● INPUT RECORDS
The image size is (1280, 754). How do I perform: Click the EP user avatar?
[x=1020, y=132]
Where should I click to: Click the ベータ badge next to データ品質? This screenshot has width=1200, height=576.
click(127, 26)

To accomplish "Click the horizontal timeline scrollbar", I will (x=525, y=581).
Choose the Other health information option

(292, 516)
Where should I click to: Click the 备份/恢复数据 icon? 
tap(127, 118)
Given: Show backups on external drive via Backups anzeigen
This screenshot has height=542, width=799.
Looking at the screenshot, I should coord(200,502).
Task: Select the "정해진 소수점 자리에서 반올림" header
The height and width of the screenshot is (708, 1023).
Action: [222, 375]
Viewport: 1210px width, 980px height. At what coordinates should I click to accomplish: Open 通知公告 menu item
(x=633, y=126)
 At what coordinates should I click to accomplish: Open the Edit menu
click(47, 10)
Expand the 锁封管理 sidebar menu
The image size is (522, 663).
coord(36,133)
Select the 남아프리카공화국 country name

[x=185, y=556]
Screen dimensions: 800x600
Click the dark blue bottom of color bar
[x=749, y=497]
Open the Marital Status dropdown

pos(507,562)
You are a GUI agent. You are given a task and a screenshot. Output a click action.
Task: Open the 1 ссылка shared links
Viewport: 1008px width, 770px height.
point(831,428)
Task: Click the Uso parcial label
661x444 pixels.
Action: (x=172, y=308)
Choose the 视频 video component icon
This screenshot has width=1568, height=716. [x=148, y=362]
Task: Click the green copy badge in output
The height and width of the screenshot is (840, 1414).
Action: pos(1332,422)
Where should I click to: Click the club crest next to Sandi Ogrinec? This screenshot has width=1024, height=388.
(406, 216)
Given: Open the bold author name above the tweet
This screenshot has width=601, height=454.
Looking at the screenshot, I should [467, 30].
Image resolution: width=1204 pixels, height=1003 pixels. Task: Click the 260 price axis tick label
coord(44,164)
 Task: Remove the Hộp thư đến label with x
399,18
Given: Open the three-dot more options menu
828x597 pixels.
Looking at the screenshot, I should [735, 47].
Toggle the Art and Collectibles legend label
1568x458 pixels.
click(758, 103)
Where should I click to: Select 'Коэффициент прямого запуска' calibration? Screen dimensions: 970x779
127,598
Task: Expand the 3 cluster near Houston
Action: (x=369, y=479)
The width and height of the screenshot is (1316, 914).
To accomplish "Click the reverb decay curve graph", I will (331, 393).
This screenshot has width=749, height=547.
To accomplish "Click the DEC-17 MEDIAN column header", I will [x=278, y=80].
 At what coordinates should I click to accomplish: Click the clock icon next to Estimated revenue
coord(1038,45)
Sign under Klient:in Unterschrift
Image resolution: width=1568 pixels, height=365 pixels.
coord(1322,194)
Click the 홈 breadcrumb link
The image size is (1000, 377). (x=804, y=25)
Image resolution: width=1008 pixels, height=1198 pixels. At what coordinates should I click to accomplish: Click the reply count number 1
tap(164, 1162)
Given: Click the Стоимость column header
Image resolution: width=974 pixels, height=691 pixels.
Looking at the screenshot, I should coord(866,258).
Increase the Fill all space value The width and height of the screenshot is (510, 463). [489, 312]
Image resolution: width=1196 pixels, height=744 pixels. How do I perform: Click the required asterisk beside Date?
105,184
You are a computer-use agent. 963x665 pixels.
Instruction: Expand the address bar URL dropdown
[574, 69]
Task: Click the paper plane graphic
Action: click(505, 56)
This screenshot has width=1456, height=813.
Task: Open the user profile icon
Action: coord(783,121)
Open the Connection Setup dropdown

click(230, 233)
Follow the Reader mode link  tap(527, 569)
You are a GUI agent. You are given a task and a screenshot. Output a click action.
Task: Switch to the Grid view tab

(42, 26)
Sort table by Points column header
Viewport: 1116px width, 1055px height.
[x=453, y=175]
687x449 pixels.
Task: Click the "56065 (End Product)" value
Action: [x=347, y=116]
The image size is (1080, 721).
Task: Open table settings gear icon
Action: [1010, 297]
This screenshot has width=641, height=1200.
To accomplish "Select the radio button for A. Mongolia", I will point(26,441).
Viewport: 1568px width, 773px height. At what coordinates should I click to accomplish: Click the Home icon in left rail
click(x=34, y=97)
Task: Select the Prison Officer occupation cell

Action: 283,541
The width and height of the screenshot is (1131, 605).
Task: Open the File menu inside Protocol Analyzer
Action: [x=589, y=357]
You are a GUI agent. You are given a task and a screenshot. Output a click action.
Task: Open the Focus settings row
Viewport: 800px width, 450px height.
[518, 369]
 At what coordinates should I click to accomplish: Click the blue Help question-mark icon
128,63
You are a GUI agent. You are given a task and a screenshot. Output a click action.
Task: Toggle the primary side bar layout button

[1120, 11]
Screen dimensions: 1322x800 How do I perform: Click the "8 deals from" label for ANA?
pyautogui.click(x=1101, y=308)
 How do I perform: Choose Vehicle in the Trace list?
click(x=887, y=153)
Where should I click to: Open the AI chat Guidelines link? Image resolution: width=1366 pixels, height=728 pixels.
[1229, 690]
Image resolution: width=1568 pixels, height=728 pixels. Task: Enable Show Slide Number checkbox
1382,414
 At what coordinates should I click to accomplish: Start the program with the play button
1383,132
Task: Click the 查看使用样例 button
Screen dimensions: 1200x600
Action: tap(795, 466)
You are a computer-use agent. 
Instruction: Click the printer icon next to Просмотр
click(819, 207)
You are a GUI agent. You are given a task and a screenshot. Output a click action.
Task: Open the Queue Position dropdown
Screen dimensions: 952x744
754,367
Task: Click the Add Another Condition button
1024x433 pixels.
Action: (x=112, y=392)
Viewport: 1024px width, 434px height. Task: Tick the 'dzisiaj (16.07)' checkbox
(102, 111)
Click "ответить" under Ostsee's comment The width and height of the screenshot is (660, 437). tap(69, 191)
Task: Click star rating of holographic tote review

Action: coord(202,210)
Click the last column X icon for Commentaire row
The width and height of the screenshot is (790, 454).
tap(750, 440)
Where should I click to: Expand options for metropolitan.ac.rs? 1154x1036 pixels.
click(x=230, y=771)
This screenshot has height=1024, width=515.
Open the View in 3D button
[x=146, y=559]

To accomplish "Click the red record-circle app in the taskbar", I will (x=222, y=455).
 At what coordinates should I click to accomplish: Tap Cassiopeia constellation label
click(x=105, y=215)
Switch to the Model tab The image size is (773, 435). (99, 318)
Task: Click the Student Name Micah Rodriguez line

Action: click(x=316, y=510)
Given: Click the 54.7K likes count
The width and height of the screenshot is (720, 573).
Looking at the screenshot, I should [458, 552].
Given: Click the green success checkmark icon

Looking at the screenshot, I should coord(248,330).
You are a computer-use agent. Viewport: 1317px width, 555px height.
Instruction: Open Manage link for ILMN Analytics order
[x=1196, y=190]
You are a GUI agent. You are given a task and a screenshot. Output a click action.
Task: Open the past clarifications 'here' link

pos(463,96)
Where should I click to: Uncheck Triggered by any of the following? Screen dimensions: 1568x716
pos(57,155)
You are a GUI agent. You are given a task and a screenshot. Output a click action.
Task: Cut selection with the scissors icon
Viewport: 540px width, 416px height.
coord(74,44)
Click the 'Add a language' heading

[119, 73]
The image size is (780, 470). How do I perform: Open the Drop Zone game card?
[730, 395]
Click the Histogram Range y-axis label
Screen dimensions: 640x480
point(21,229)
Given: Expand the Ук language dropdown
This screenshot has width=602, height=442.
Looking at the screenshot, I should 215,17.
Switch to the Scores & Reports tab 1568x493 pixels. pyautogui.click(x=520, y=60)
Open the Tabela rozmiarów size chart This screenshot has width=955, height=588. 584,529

● WHAT TO PRODUCE
For each line of the entries that holds the word "under", pull that line out.

● TASK RESULT
Sign under Klient:in Unterschrift
Click "ответить" under Ostsee's comment The width and height of the screenshot is (660, 437). tap(69, 191)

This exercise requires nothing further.